19:50 So if you wanna talk to somebody about idea validation, fundraising, management and coaching, sales and marketing, all those things, you can book one-on-one meetings with these people to help get you going and make connections.

20:03 So if you need some free GitHub and Microsoft Cloud resources, if you need access to mentors and you wanna get your startup going, now make your idea a reality today with the support from Microsoft for Startups Founders Hub.

20:15 It's free to join, it doesn't have to be venture-backed, doesn't have to be third party validated.

20:21 You just apply for free at pythonbytes.fm/foundershub2022.

20:26 The link is in your show notes.

20:27 Thanks a bunch to Microsoft for sponsoring our show.

20:32 What's next, Brian?

20:33 - Well, that article that I already read about the speeding up pytest, it had a whole bunch of cool tools in it.

20:38 So I wanted to go through some of the tools that were in the article that I thought were neat.

20:43 One of them for profiling and timing was a thing called Hyperfine.

20:48 And this is a not, I don't think it's a Python thing, but you like for max, you had to brew install it.

20:54 But one of the things it does is you can give it, you give it like two things and it runs both of them and it can run it multiple times and then give you statistics comparing them.

21:08 So it's a really good comparison tool to, you know, like if you're testing your test suite to see how long it runs.
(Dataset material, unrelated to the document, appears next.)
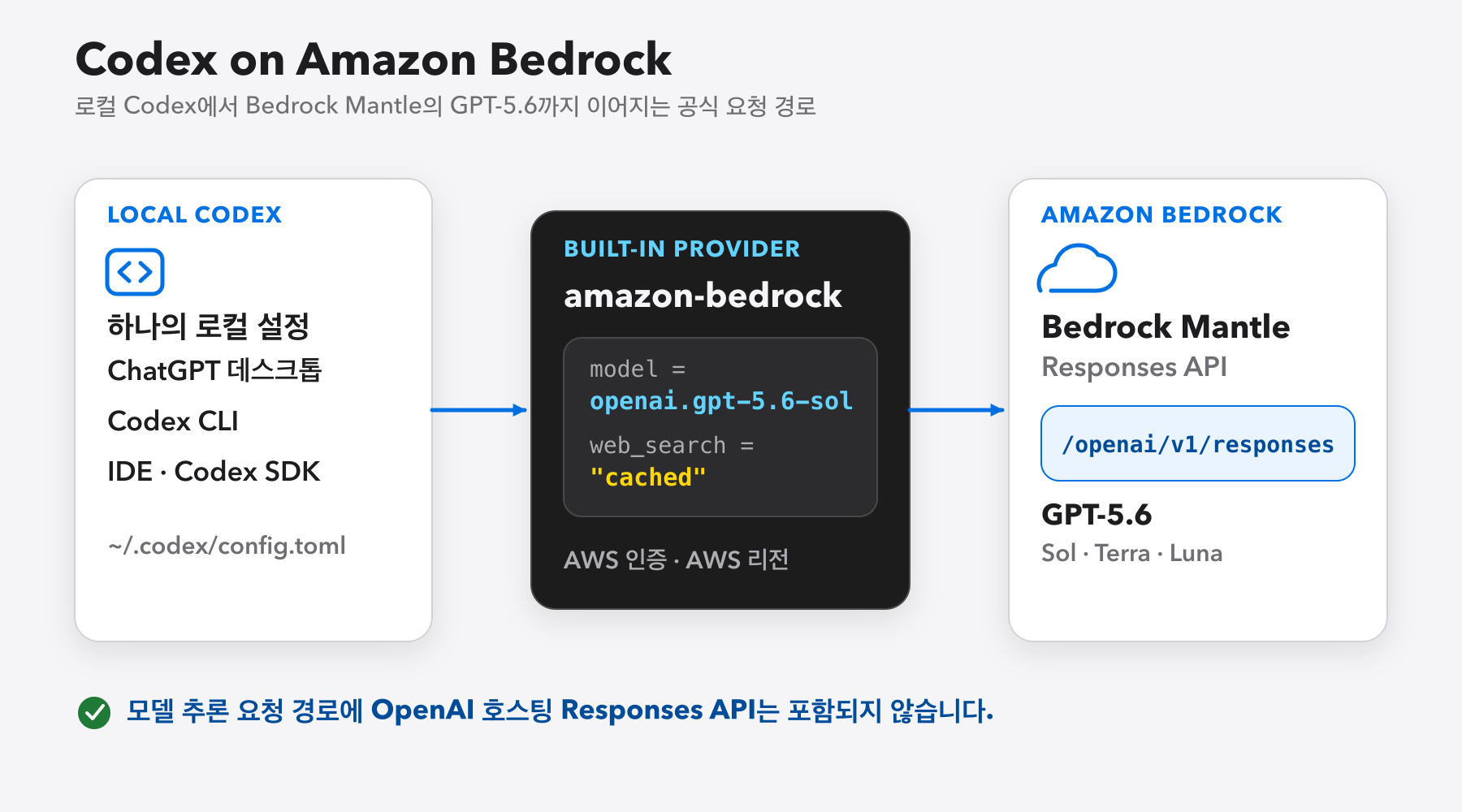Click the amazon-bedrock provider name
Viewport: 1462px width, 812px height.
pyautogui.click(x=703, y=296)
21:15 may as well run it a couple times and see.

21:17 - For people who didn't see yet the example from that first article you covered, a lot of those were CLI flags, right?

21:26 Like dash dash, no, no's for disabling the plugin and so on, so you could have two commands on the command line where you basically change the command line arguments to determine those kind of things, right?
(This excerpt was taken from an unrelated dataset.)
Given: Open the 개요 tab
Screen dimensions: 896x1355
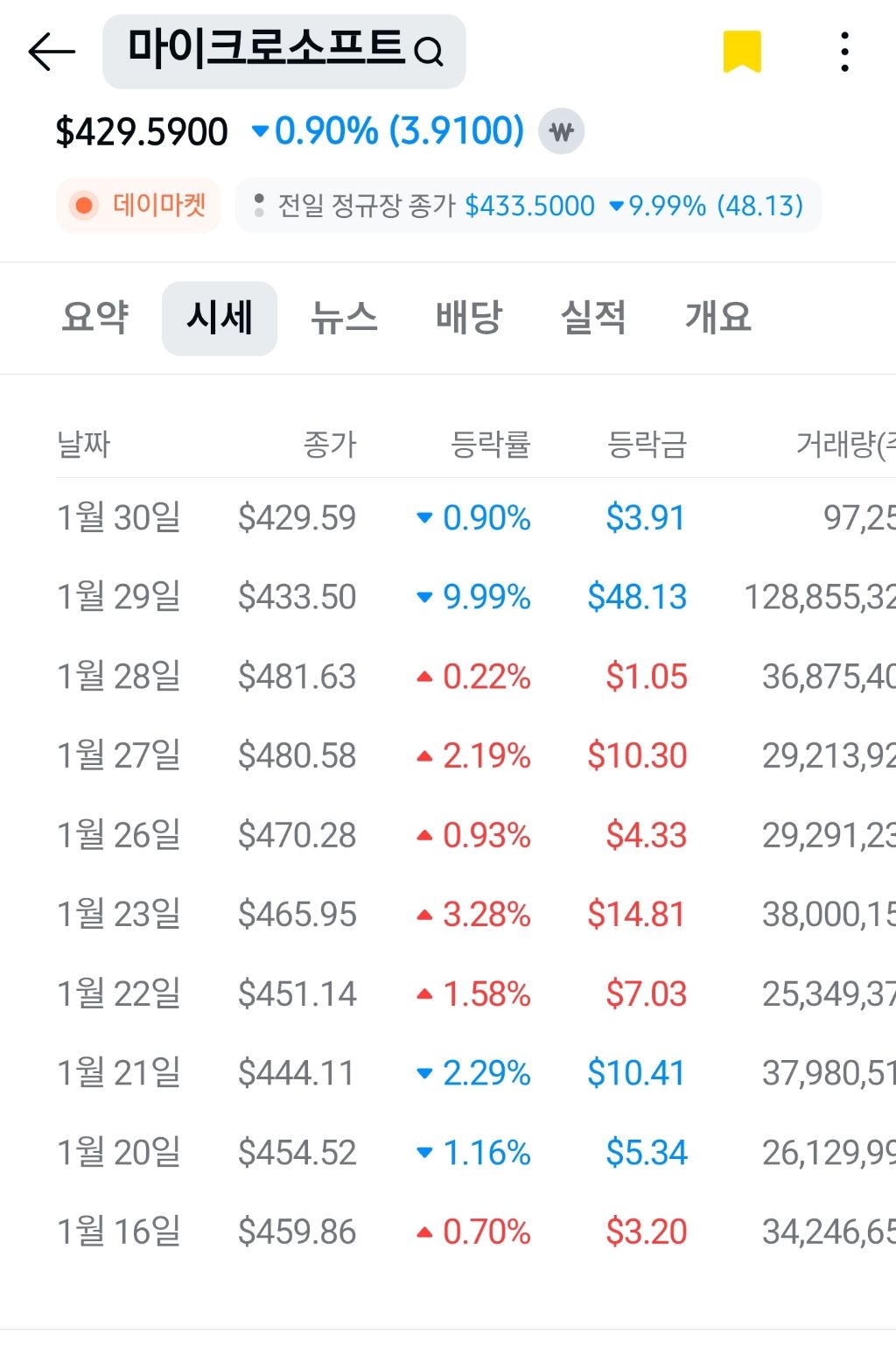Looking at the screenshot, I should point(718,318).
21:40 - Yeah, exactly, so run it a couple times and run the test suite a couple of times each and just see if I had these no flags or this other flag or with the environmental variable.

21:54 Actually, I don't know how you could do that in there.
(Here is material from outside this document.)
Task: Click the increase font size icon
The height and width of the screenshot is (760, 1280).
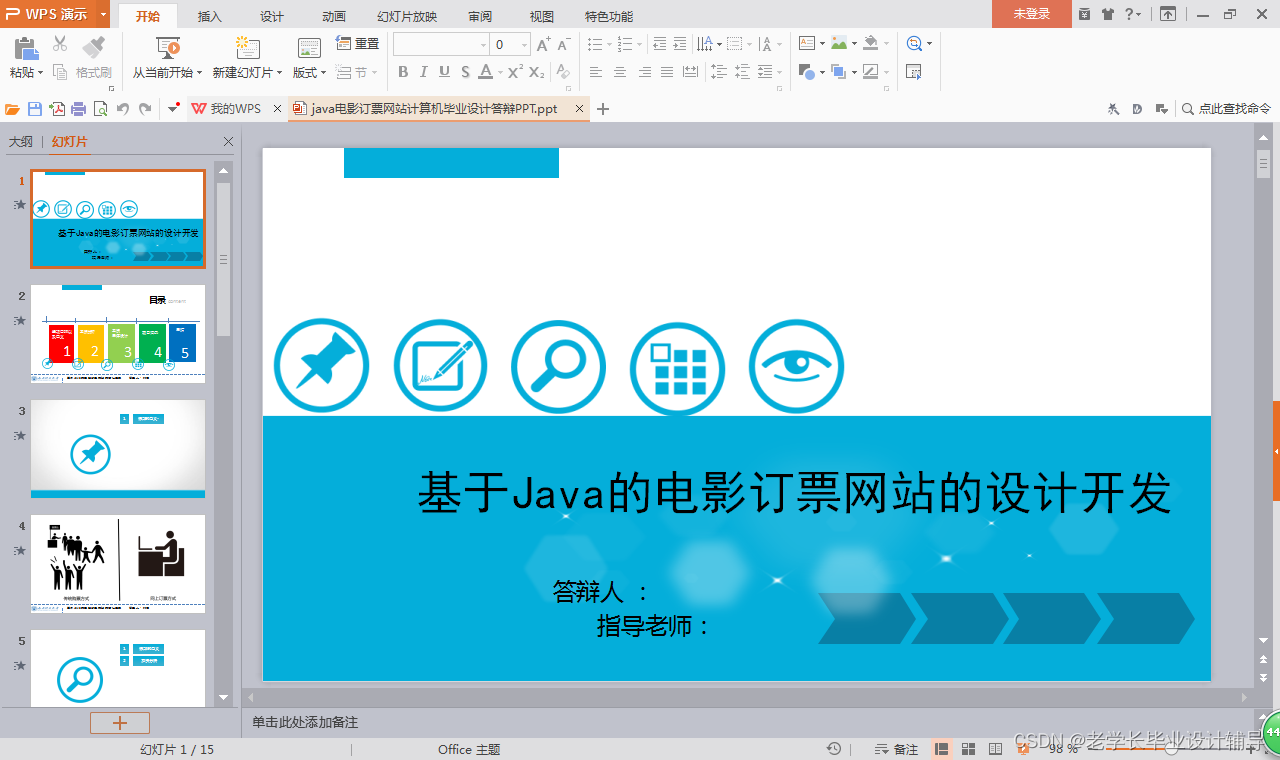Action: (x=543, y=42)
21:56 You can set environmental variables in command line maybe.

21:58 - Yeah, I'm sure that you can somehow.

22:00 - Yeah. (laughs)

22:01 - Inline an export statement or something, who knows?

22:03 - At the very least, you can run the same command twice.

22:06 You can run it, set the environmental variable, and then run it again to see if it makes a difference.

22:11 - Yeah.

22:12 That was neat.

22:13 I don't know why I've got the API referencing.

22:16 Oh, the thing I wanted to talk about was duration.

22:20 So let me find that.

22:22 I think I lost it.

22:23 So we did talk about duration.

22:26 Durations.

22:27 Oh, well.

22:28 Oh, here it is.

22:29 So durations, if you give it a number, like durations 10, pytest will give you like the 10 slowest tests and tell you how far, how slow they are.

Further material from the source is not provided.